If you make the intervals bigger, you will have more observations per cell, but you might obscure an actual time of day effect.

4) If we control for time of day, are the differences between the species still significant?

If you get this far, you could do ANOVA or regression with dummy variables for each species and for each interval. This is what some people suggested on reddit (if I understood correctly), but I would suggest spending some time on steps (2) and (3) before diving into (4).

Testing pair-wise differences

Here's another recent post from reddit/r/statistics:

My data can be divided into 4 samples. I wanted to test whether the distribution of a binary variable differs significantly between the samples, so I did 6 t-tests - one for each pair of samples.
However, I also need to analyze how another categorical variable differs between the samples, this time with 3 possible values.
Is it okay to compute new t-tests, each time for a pair of values and a pair of samples, for a total of 6*3 tests? The problem is that this is too detailed: I don't want to test each pair of values, only each pair of samples.
SAS also gives me the option (in proc freq) of calculating a chi-square test for all 4 samples, but this is not enough information: it only tells me that not all of the means are equal.
And then there's a one-way ANOVA test, which can be used to compare the means of >2 samples, but apparently can't be used for categorical variables with >2 values. Or can it?
How would you analyze this data?

If you run lots of tests, some of them are likely to be "significant" even if there is no real effect going on. The problem is demonstrated in this xkcd cartoon. So in general I think it is a good idea to apply one big test to the entire dataset, not lots of little tests.

————————

▶ [SET PROBLEM]: Name every statistical test or analysis method mentioned in the excerpt on comparing species and samples. Count a variant of the same method only once.

▶ [MATERIAL]:
————————

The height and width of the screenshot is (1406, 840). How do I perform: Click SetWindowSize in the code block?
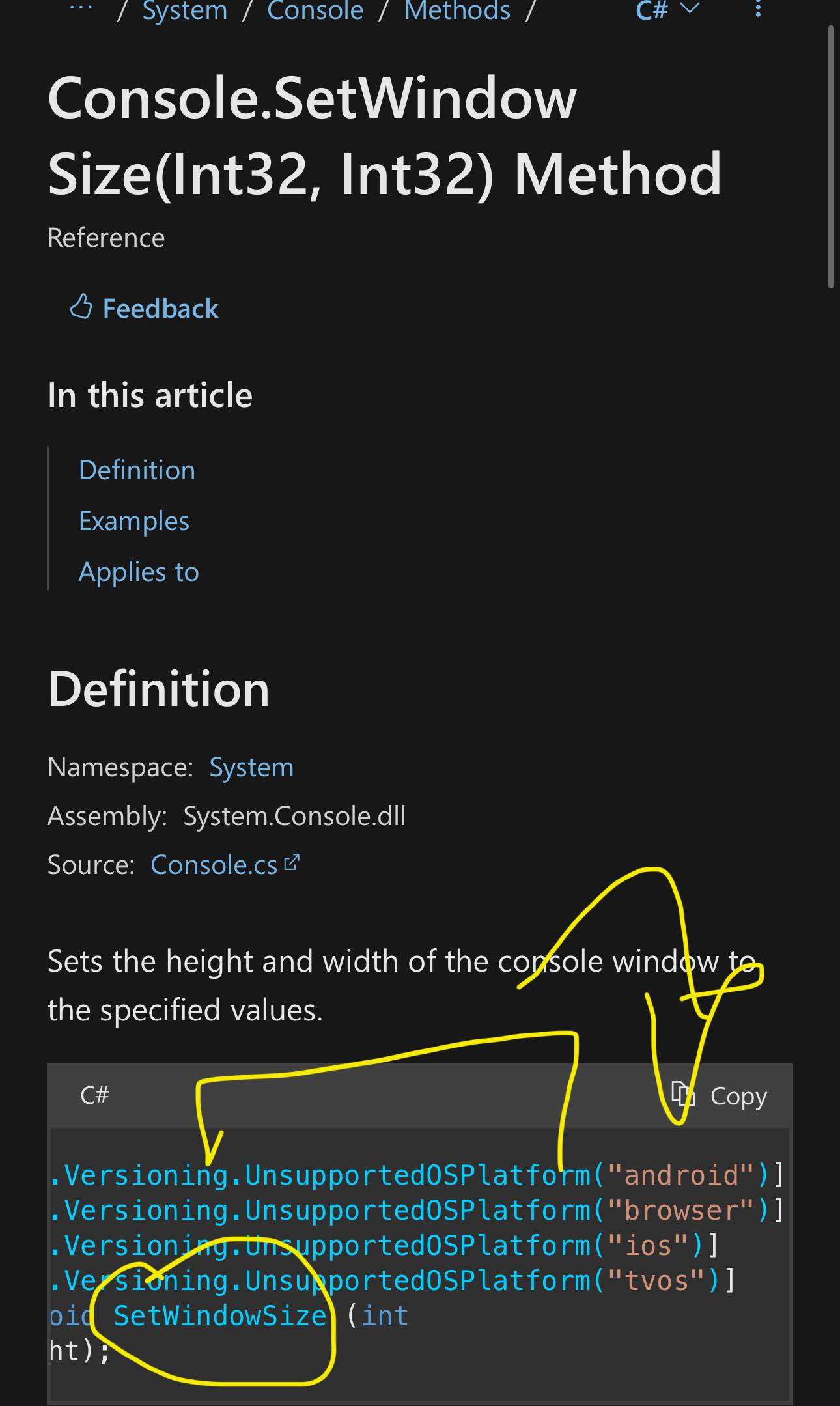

————————

▶ [FINAL ANSWER]:
ANOVA (including one-way ANOVA)
Regression with dummy variables
t-test
Chi-square test